### What needs to be done
Return the full listing character for character, without its pictures.

### Provided data
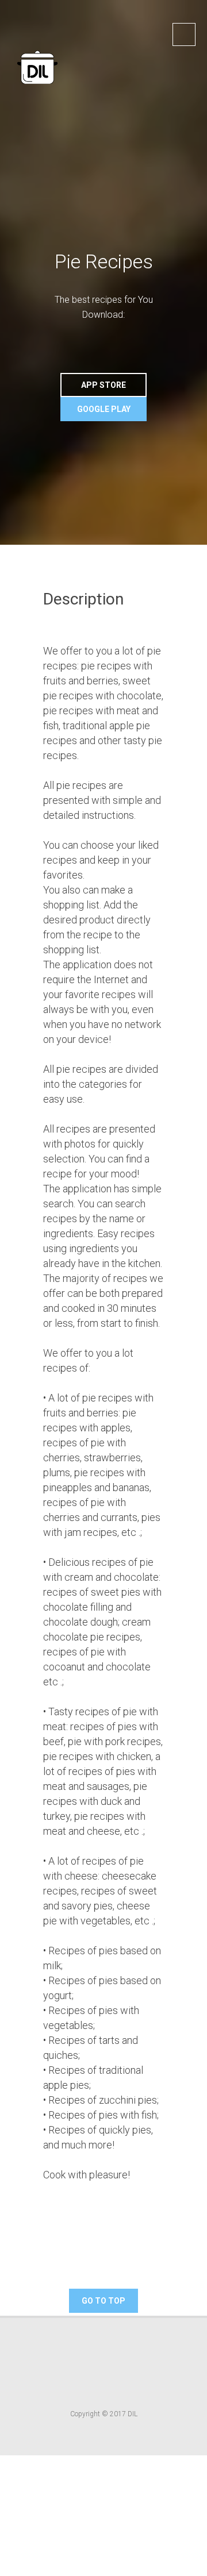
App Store (103, 385)
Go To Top (103, 2300)
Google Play (104, 409)
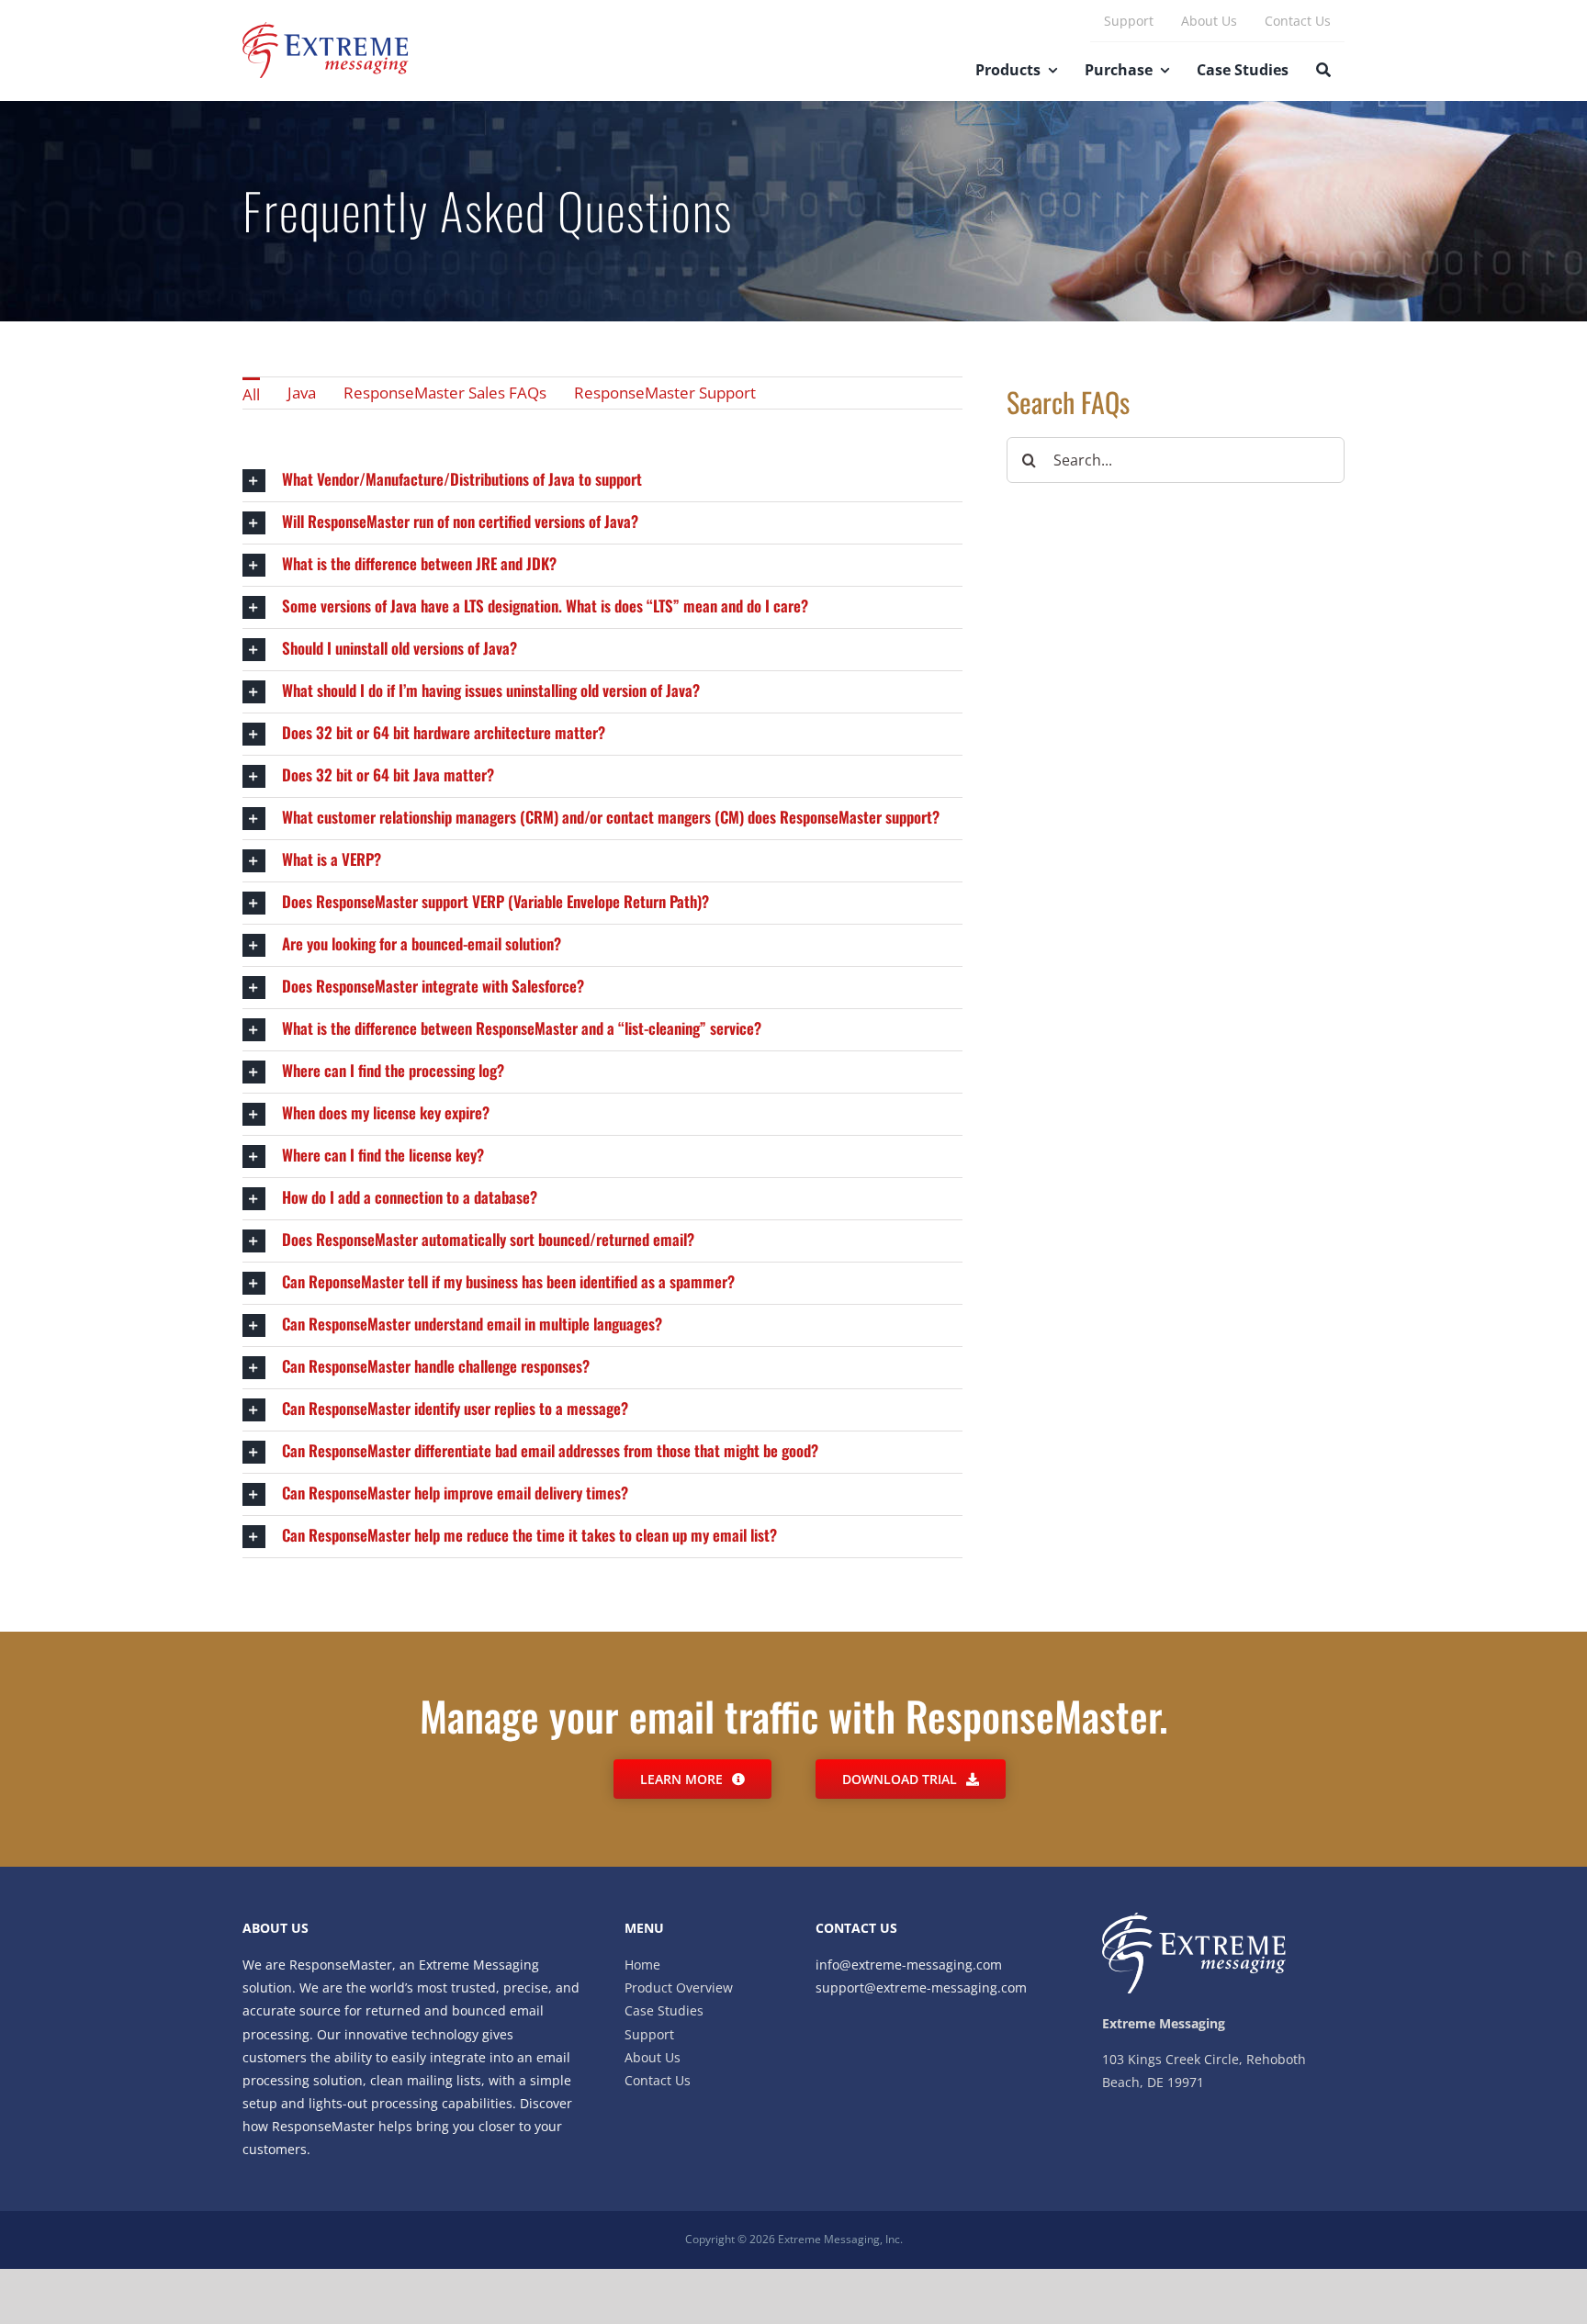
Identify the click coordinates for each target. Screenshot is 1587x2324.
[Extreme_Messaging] (325, 29)
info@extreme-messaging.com (909, 1964)
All (251, 394)
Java (301, 392)
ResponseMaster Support (665, 392)
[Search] (1323, 71)
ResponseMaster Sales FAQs (444, 392)
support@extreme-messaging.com (921, 1987)
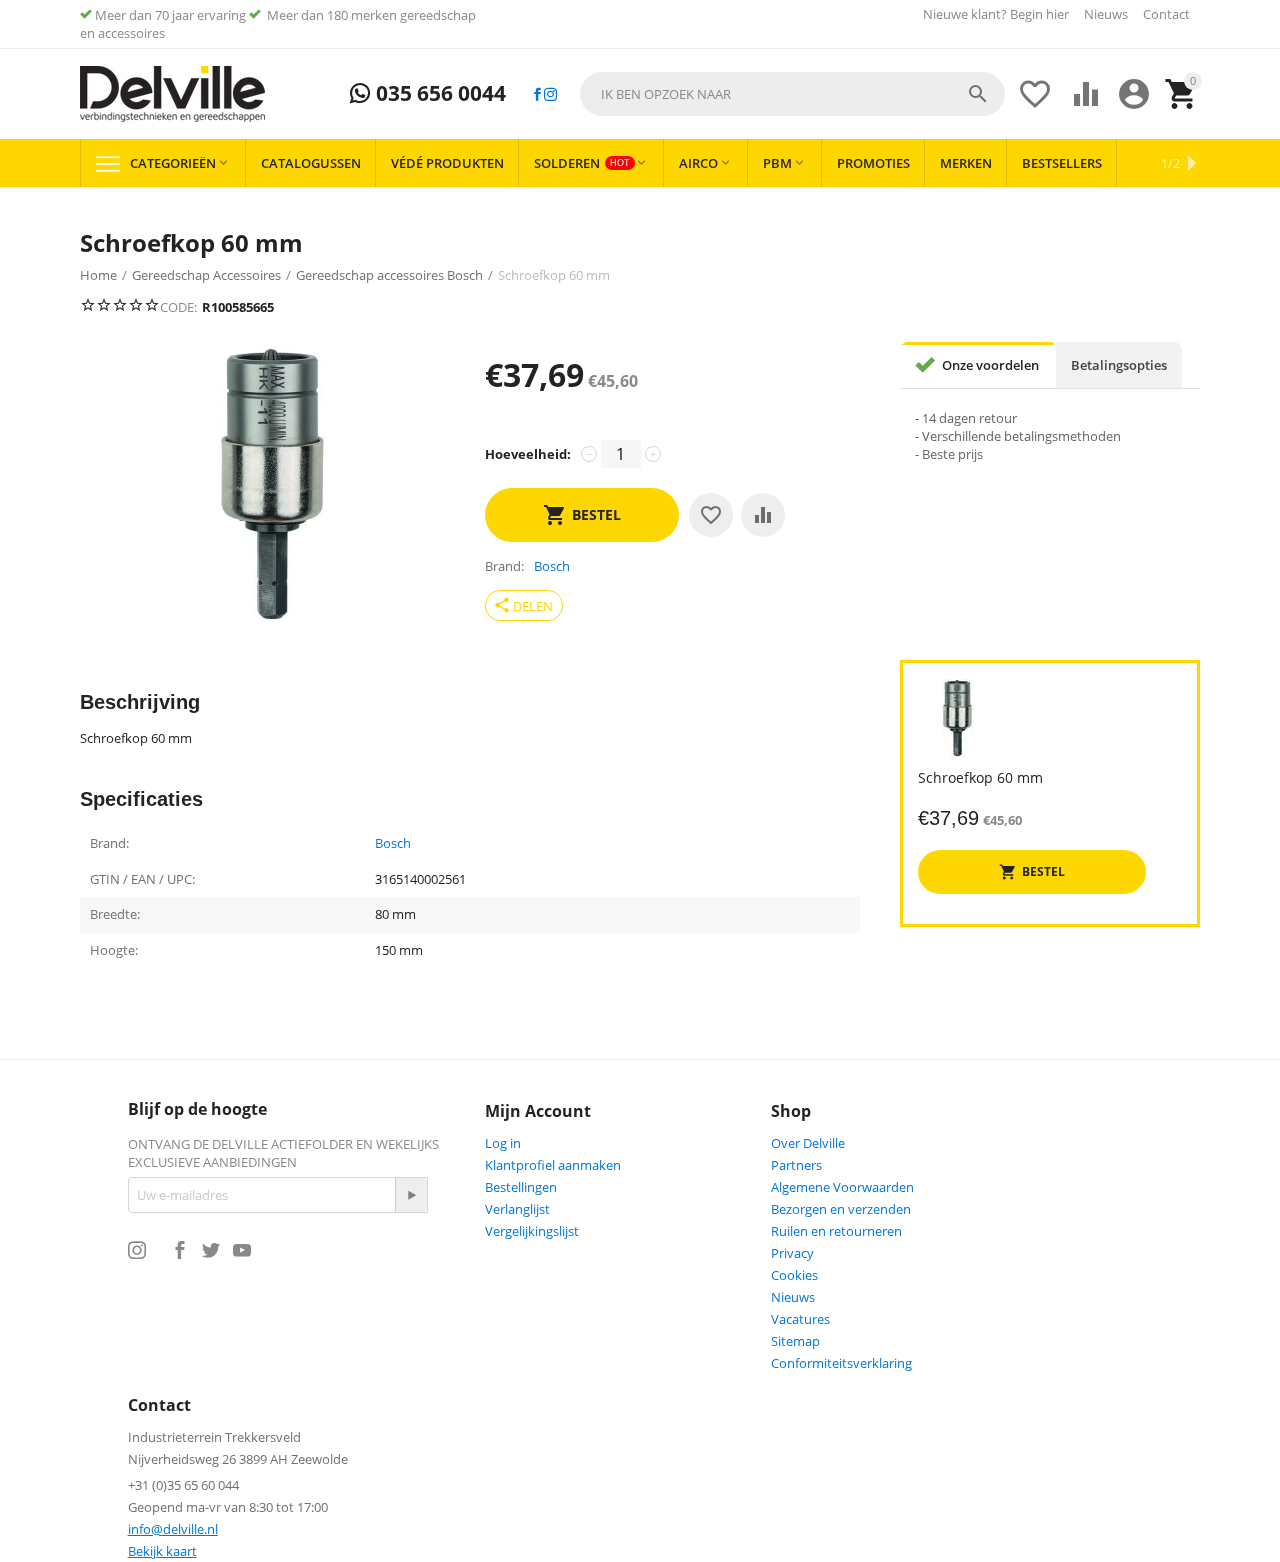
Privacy (792, 1253)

### Reply to the task
App Store (103, 385)
Go To Top (103, 2300)
Google Play (104, 409)
Identify the click coordinates for each target. Screenshot is 1587x2324.
[Extreme_Messaging] (325, 29)
info@extreme-messaging.com (909, 1964)
All (251, 394)
Java (301, 392)
ResponseMaster Support (665, 392)
[Search] (1323, 71)
ResponseMaster Sales FAQs (444, 392)
support@extreme-messaging.com (921, 1987)
Privacy (792, 1253)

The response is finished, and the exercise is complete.